- From: Dave Peterson <davep@acm.org>
- Date: Wed, 11 Jun 1997 21:19:11 -0400
- To: w3c-sgml-wg@w3.org
At 8:05 PM 6/11/97, Gavin Nicol wrote: >I would favor using ISO 10646 as coded character set to use for the >SGML declaration for XML, and to specify that the character >*repertiore* available within XML, is that of ISO 10646. I could be >convinced to line up with Unicode in this regard. A character is represented indirectly via a numeric character reference using a single numeral per character. It only makes sense to represent high-order 10646 characters via a single long numeral, such as up to eight digits hex. >However, I most certainly do *NOT* think that we have any business >defining what the processor hands back. This is purely an >implementation issue, and not one that belongs in XML-lang. I can >return a stream of 31 bit character coded in any number of different >encodings. I might return then as UTF in my application, or as UCS, or >as a string encoded using hex digits. > >There is one more issue, and that is the question of how the >application represents/interprets characters. I personally like to >view characters as a purely abstract object, thereby leaving the >widest possible choice of implementation strategies, though this does >not seem to be the model favoured by SGML (this *is* the model for >HTML). In fact, this *is* the "new" SGML model. Personally, I'd like to see it made official with the TC, not even waiting for the revision. As you say, it's the model for HTML--which is one reason that the "new" SGML model came up for discussion in the first place.
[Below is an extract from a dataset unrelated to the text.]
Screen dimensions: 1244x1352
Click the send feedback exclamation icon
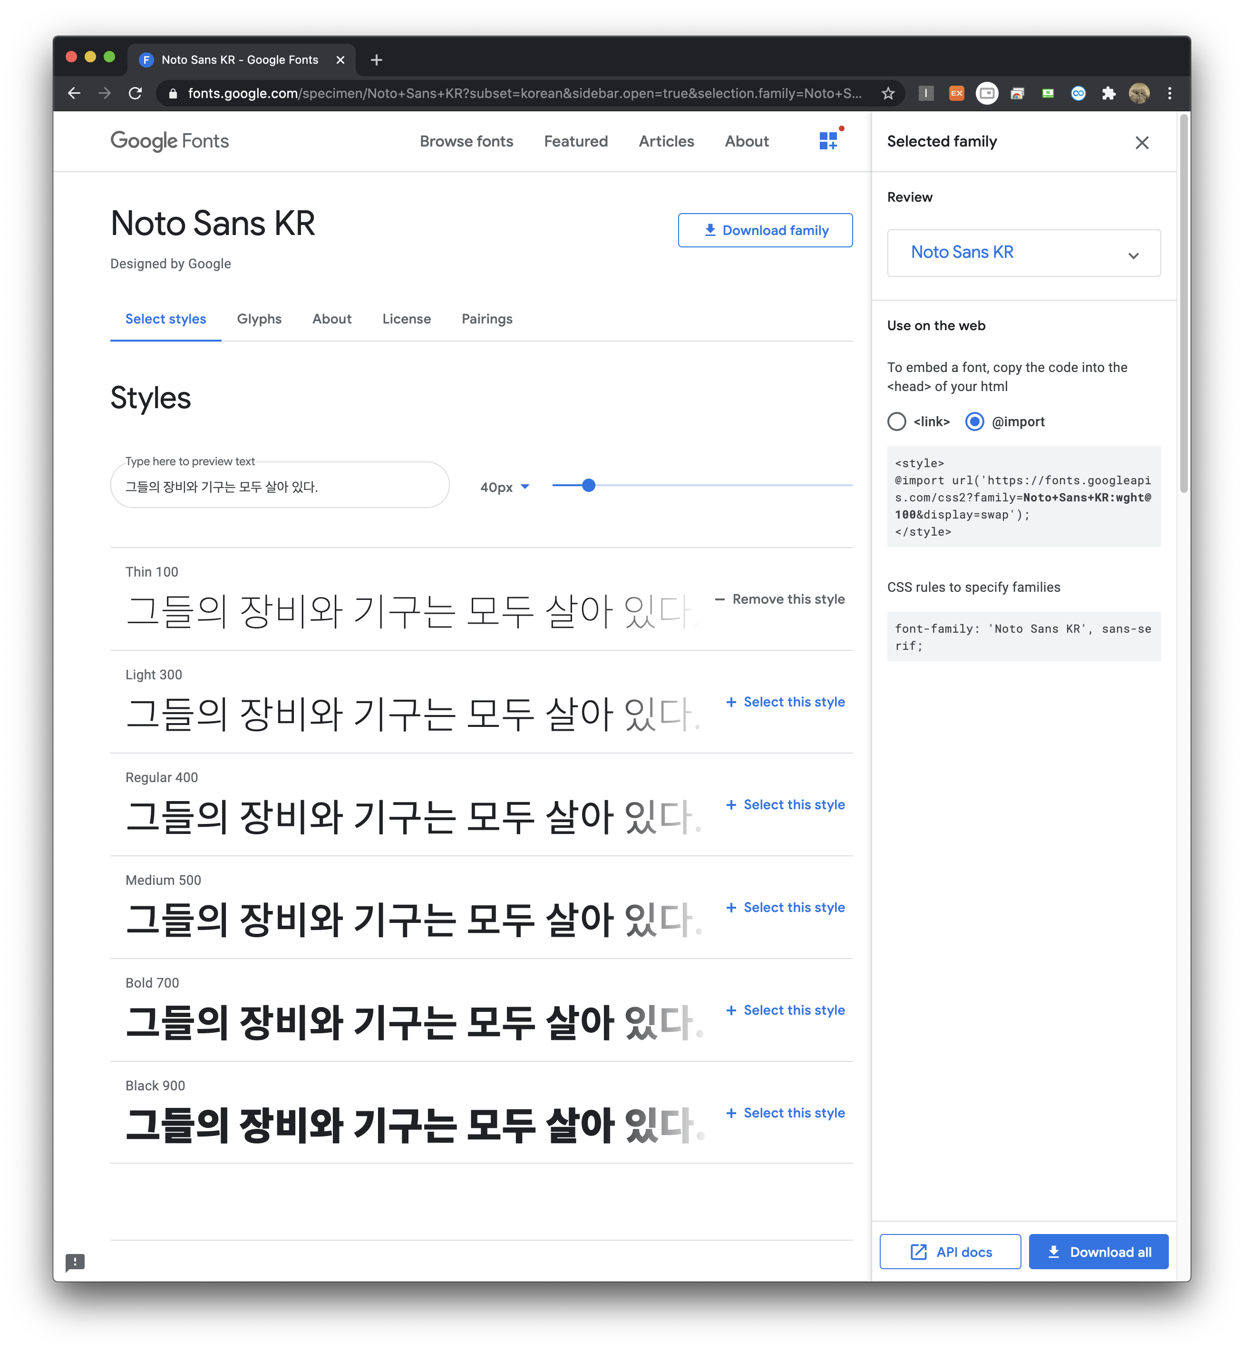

It's highly appropriate. (For the record, the "new" SGML model *permits* you to use the document character set to describe storage and processing representations, but does not require it.) I heartily agree that we should not be prescribing the representation of characters used internally within a software system, including between its components (like between the XML-processor and an application coupled thereto). Dave Peterson SGMLWorks! davep@acm.org
Received on Wednesday, 11 June 1997 21:19:21 UTC